I have very seldom seen any evidence of Israeli atrocities in recent years. Generally, the purported atrocities have been more or less self-evident hoaxes (from the "Jenin massacre" through Al-Durah) or based on facially improper understandings of international law (disproportionate force). That is completely consistent with noting that HRW and other self-important human rights groups are prejudiced and biased against Israel.
The best description of what's going on that I've found is the analysis Richard Landes has put together over at theaugeanstables.com. His analysis is thorough and informative.
HGB
Missed again. Either you missed the point, or you missed in your attempt to change the subject.
The point is HRW's lack of balance, and, by extension, the lack of balance of other entities who claim to be concerned about human rights--as long as such concern inconveniences democracies and makes things easier for tyrants.
Nobody was talking about mitigating anything, although you probably think that pointing out something didn't actually happen--Jenin--is "mitigating". Lots of luck with that.

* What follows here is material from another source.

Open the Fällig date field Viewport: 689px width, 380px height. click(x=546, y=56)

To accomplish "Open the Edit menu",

The world may not be better, but it will be more honest, when we take off the rose-colored glasses and admit that democracies can be as violent and abusive as any other form of government. It was democracies, or at least countries which freely voted in governments with power, who colonized the world and drew these boundaries to begin with.
"Democratic Peace Theory" and all the associated hagiography of elections are complete crocks. Israel should not be held to a higher standard than Egypt, nor should Egypt be held to a lower one. Just as dictators can act humanely, electorates can be barbaric.

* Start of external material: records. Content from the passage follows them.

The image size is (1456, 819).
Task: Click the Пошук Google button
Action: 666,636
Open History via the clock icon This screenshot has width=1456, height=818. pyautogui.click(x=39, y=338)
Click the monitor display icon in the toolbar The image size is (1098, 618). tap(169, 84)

What, exactly, is the point of complaining about lack of "balance" in HRW's work if not to make some kind of tu quoque argument minimizing HRW's legitimate criticisms of Israeli policy? Why should anyone care how much time and effort HRW devotes to one country vs. another, so long as it is pursuing its mandate in the expenditure of those resources? If you want to argue that HRW is off-base on the merits of the specific claims it makes regarding Israel's purported abuses, fine, but I just don't see why we should care what relative amount of effort HRW devotes to Israel vs. the rest of the Middle East, particularly when, as Whitson notes, the Israel expenditure is hardly overwhelming.
Amen to that.
If an organization's leaders manifest an obvious bias against a country--for example, Israel but not Egypt is responsible for closing Gaza, and Israel is only doing it out of spite--the credibility of the organization's reports and analysis is then in question. The original post links to a prior post in which various media organizations, but not HRW, found obvious evidence of military activity in a town in Lebanon targeted by Israel. This begins to look less like an honest error.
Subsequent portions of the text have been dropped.